En materia de minerales críticos y en el marco del llamado “Proyecto Vault” impulsado por la administración Trump, Argentina participó en una reunión en Washington destinada a reducir la dependencia de China en el abastecimiento y el procesamiento de estas materias primas.

Para Estados Unidos, los principales atractivos argentinos son el litio, donde Argentina ya alcanzó una masa crítica en plena expansión, y el cobre, cuya producción a escala industrial se interrumpió en 2018 con el cierre de la mina Alumbrera en Catamarca.

La expectativa del sector y de inversores internacionales ha motivado a la suiza Glencore a planear la reactivación de Alumbrera a partir de 2028 y avanzar en proyectos como El Pachón y Mara. Sumados a otros cinco proyectos cupríferos de gran envergadura, estas iniciativas podrían llevar a Argentina a producir más de un millón de toneladas anuales hacia mediados de la próxima década, con inversiones estimadas en torno a 14.000 millones de dólares mencionadas por Quirno.
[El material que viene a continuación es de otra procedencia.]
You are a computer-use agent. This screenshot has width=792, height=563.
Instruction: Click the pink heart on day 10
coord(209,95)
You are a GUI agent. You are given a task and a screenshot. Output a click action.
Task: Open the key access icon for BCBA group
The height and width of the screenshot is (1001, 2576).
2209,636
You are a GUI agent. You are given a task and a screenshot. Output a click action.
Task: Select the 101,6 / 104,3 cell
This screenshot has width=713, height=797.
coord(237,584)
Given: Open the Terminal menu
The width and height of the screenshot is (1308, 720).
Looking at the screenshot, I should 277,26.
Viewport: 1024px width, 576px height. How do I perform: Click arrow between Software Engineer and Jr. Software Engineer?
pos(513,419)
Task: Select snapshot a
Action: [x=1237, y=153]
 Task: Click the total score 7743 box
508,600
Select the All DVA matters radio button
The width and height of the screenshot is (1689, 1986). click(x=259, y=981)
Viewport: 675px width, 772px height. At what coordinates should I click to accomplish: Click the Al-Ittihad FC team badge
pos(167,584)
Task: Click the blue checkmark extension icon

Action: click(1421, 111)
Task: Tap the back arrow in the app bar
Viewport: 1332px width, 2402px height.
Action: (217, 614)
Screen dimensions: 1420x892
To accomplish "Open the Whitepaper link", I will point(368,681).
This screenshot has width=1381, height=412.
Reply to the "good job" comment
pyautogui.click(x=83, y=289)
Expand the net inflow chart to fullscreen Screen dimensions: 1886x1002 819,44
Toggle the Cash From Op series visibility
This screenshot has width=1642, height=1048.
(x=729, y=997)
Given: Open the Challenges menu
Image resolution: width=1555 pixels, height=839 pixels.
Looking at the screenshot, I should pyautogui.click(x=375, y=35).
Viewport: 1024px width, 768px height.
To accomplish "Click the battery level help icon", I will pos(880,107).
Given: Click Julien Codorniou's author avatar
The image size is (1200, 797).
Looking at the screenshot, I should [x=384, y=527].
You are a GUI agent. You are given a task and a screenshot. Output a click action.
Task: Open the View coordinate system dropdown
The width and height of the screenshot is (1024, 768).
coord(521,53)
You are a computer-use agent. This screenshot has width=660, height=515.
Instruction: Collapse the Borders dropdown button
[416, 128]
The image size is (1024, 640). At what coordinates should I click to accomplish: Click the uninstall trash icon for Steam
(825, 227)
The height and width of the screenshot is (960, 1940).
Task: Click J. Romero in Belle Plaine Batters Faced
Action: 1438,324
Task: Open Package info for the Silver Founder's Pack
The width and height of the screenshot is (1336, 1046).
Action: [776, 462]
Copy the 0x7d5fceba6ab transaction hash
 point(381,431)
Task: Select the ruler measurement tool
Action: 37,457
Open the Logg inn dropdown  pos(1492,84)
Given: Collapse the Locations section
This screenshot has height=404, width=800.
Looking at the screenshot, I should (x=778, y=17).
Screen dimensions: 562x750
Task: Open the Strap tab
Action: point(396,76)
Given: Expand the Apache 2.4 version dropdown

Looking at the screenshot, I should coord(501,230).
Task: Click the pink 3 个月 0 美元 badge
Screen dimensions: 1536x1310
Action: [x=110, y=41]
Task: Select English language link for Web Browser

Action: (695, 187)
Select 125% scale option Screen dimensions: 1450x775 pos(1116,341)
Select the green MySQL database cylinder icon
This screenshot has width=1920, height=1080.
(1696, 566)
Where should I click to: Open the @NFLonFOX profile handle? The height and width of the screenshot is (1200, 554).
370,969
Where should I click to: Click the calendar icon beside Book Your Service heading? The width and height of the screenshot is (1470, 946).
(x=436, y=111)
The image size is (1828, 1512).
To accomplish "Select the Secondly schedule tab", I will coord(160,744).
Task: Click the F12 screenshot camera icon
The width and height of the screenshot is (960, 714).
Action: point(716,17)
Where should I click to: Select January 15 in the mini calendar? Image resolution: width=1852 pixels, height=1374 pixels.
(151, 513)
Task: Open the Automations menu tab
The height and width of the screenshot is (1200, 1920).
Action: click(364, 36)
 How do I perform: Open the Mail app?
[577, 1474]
La novedad principal de la política estadounidense es la intención de reducir el dominio chino mediante herramientas como precios mínimos, acumulación de reservas estratégicas y el respaldo de agencias oficiales de crédito.

En ese contexto, la disponibilidad de financiamiento y eventuales compromisos de compra por parte de EE. UU. serán determinantes; organismos como Eximbank y la Corporación de Financiamiento para el Desarrollo podrían jugar un rol clave.

En lo que respecta a aranceles al acero y al aluminio y a la intervención estatal en minerales críticos, la administración Trump parece mostrar poca receptividad a las propuestas de apertura y libre comercio que defienden el presidente Javier Milei y el ministro de Desregulación, Federico Sturzenegger, sobre la desregulación y las ventajas comparativas.